WRITTEN INSTRUCTION: Arrange every line of the entries below as a Markdown table with the columns "No." and "Line", numbering the rows and omitting blank lines. Leave the pictures out of the answer.
::: DATA SHOWN
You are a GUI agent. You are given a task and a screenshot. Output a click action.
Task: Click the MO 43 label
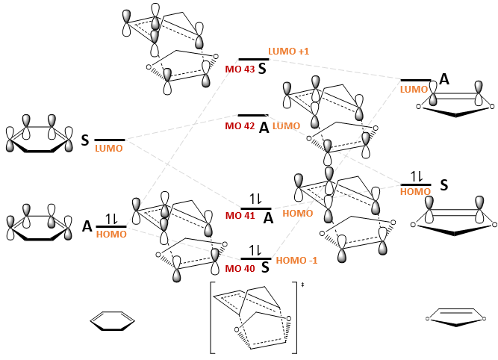tap(240, 69)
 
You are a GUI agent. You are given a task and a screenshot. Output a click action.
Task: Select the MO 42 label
tap(240, 126)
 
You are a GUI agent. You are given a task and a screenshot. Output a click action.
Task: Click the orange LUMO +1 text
tap(288, 51)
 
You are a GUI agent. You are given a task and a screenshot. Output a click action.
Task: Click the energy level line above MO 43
tap(253, 59)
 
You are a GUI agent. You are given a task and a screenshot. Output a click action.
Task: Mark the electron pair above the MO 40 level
tap(255, 250)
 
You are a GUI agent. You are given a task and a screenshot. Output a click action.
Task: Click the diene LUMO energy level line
tap(109, 140)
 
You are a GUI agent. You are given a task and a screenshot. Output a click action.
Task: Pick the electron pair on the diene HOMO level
tap(111, 219)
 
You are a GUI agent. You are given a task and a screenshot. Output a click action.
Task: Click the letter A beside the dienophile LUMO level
tap(443, 79)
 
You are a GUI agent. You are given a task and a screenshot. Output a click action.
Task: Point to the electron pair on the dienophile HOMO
tap(416, 177)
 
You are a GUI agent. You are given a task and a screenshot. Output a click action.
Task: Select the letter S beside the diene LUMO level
tap(85, 140)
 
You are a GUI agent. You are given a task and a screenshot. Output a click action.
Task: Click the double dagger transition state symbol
tap(302, 285)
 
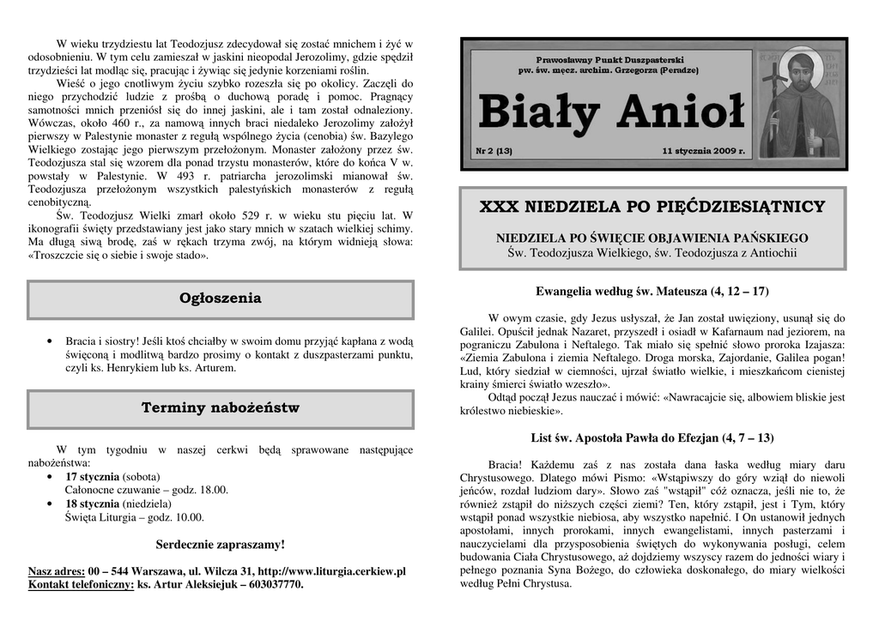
::::::
THE RESPONSE:
| No. | Line |
|---|---|
| 1 | You are a GUI agent. You are given a task and a screenshot. Output a click action. |
| 2 | Task: Click the MO 43 label |
| 3 | tap(240, 69) |
| 4 | You are a GUI agent. You are given a task and a screenshot. Output a click action. |
| 5 | Task: Select the MO 42 label |
| 6 | tap(240, 126) |
| 7 | You are a GUI agent. You are given a task and a screenshot. Output a click action. |
| 8 | Task: Click the orange LUMO +1 text |
| 9 | tap(288, 51) |
| 10 | You are a GUI agent. You are given a task and a screenshot. Output a click action. |
| 11 | Task: Click the energy level line above MO 43 |
| 12 | tap(253, 59) |
| 13 | You are a GUI agent. You are given a task and a screenshot. Output a click action. |
| 14 | Task: Mark the electron pair above the MO 40 level |
| 15 | tap(255, 250) |
| 16 | You are a GUI agent. You are given a task and a screenshot. Output a click action. |
| 17 | Task: Click the diene LUMO energy level line |
| 18 | tap(109, 140) |
| 19 | You are a GUI agent. You are given a task and a screenshot. Output a click action. |
| 20 | Task: Pick the electron pair on the diene HOMO level |
| 21 | tap(111, 219) |
| 22 | You are a GUI agent. You are given a task and a screenshot. Output a click action. |
| 23 | Task: Click the letter A beside the dienophile LUMO level |
| 24 | tap(443, 79) |
| 25 | You are a GUI agent. You are given a task and a screenshot. Output a click action. |
| 26 | Task: Point to the electron pair on the dienophile HOMO |
| 27 | tap(416, 177) |
| 28 | You are a GUI agent. You are given a task and a screenshot. Output a click action. |
| 29 | Task: Select the letter S beside the diene LUMO level |
| 30 | tap(85, 140) |
| 31 | You are a GUI agent. You are given a task and a screenshot. Output a click action. |
| 32 | Task: Click the double dagger transition state symbol |
| 33 | tap(302, 285) |